Ciudad de México .- La estrella más cercana a la Tierra, Próxima Centauri, tiene un planeta con una masa similar a la Tierra, que la orbita cada 11 días y con una temperatura que permitiría la existencia de agua líquida en su superficie.

Como parte de la campaña Pale Red Dot, astrónomos del Observatorio Europeo Austral (ESO) revelaron la existencia de este mundo, tan intensamente buscado y bautizado como Próxima b.

Se trata de un mundo rocoso que es un poco más masivo que la Tierra y se convierte en el exoplaneta más cercano a nosotros que pueda albergar vida fuera del Sistema Solar.

Guillem Anglada-Escudé, de la Universidad Queen Mary en Londres, reporta en la revista Nature que este mundo se ubica a poco más de cuatro años luz de nuestro Sistema Solar.

"Se han encontrado muchos exoplanetas y van a descubrirse aún muchos más, pero buscar el potencial análogo de la Tierra más cercano y conseguirlo ha sido la experiencia de toda una vida para todos nosotros. El resultado es también un homenaje a todos ellos. El siguiente paso es la búsqueda de vida en Próxima b", apunta Anglada-Escudé.

Próxima Centauri es una estrella enana roja en la constelación de Centaurus, por lo que su luz es demasiado débil para poder ser detectada a simple vista y se encuentra cerca de un par de estrellas, mucho más brillantes, conocidas como Alfa Centauri AB.

Durante el primer semestre de 2016, Próxima Centauri fue observada con regularidad con el espectrógrafo HARPS, instalado en el Telescopio de 3.6 metros ESO en La Silla, Chile, y monitoreada simultáneamente con otros telescopios del mundo.

El hallazgo formó parte de la campaña Pale Red Dot, en la que un equipo de astrónomos buscaba el pequeño bamboleo que, por la fuerza de la gravedad, provocaría en la estrella la existencia de un planeta en órbita.

Anglada-Escudé precisa que las primeras señales de un posible planeta se vieron en 2013, pero la detección no era convincente.

Al combinar los datos de Pale Red Dot con observaciones anteriores llevadas a cabo en observatorios de ESO y en otros lugares, se ha obtenido claramente un resultado verdaderamente emocionante.

A veces, Próxima Centauri se aproxima a la Tierra a unos 5 kilómetros por hora ?el ritmo de una marcha humana normal- y, en otras, retrocede a la misma velocidad, lo que se considera un patrón regular de cambio de velocidades radiales se repite con un período de 11.2 días.

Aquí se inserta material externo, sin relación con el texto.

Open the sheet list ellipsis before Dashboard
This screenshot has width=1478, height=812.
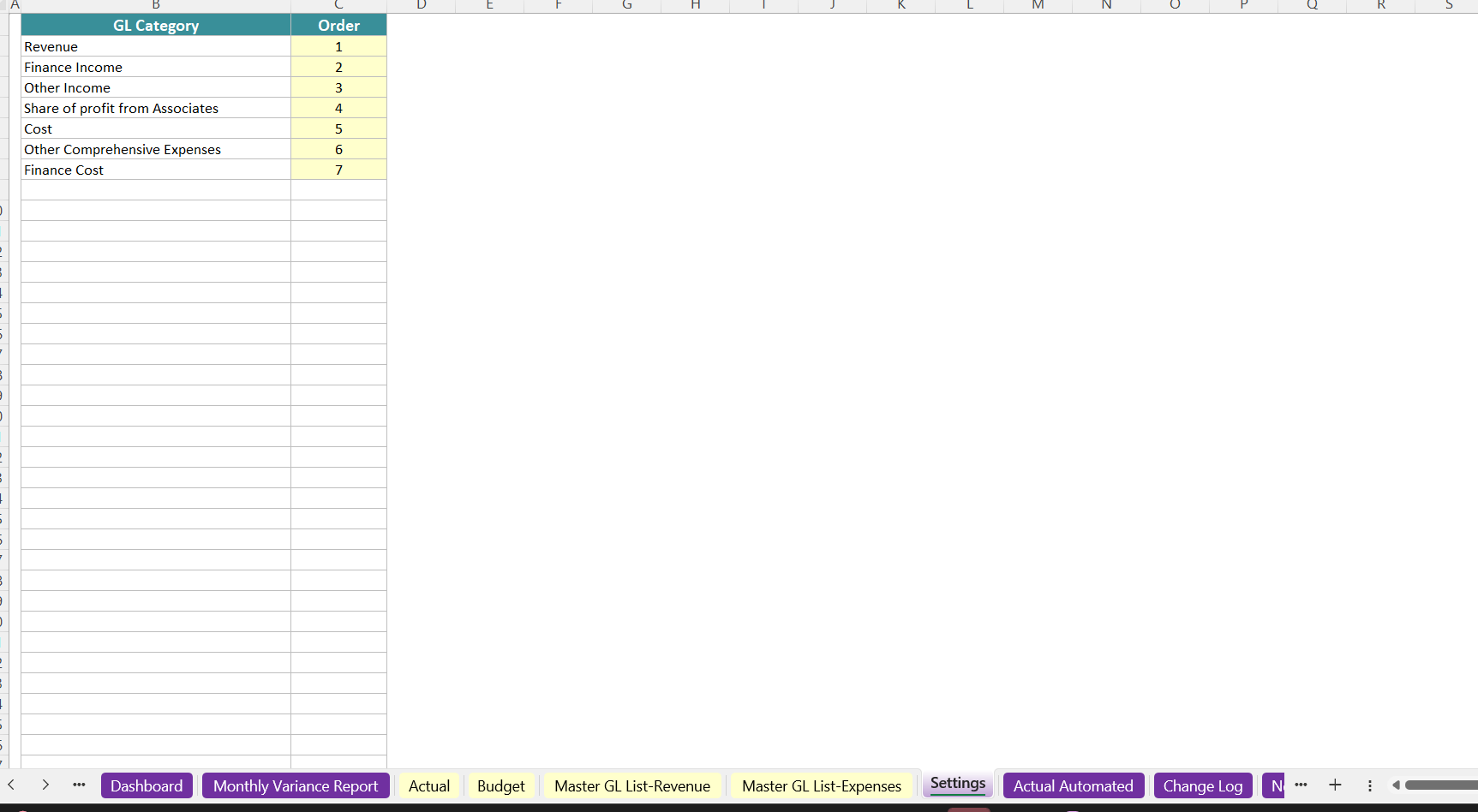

Un análisis cuidadoso de los minúsculos cambios en el efecto Doppler indicó la presencia de un planeta con una masa al menos 1.3 veces mayor que la de la Tierra, orbitando a unos 7 millones de kilómetros de Próxima Centauri, sólo el 5 por ciento de la distancia Sol-Tierra.

La confirmación de la existencia de Próxima b sólo fue posible tras alcanzar un detallado entendimiento de cómo la estrella cambia en escalas de tiempo de minutos a una década, y tras monitorear su brillo con telescopios fotométricos.

Aunque Próxima b orbita mucho más cerca de su estrella que Mercurio del Sol, su estrella es mucho más débil que la nuestra. Como resultado, Próxima b se encuentra dentro de la zona habitable alrededor de la estrella y tiene una temperatura superficial estimada que permitiría la presencia de agua líquida.

A pesar de la órbita templada de Próxima b, las condiciones en la superficie pueden verse fuertemente afectadas por las llamaradas de rayos X y de radiación ultravioleta procedentes de la estrella, mucho más intensas que las que experimenta la Tierra con respecto al Sol.

Los astrónomos aclaran que el hecho de que un planeta como éste tenga capacidad o no para albergar agua y vida parecida a la de la Tierra es un intenso tema de debate científico.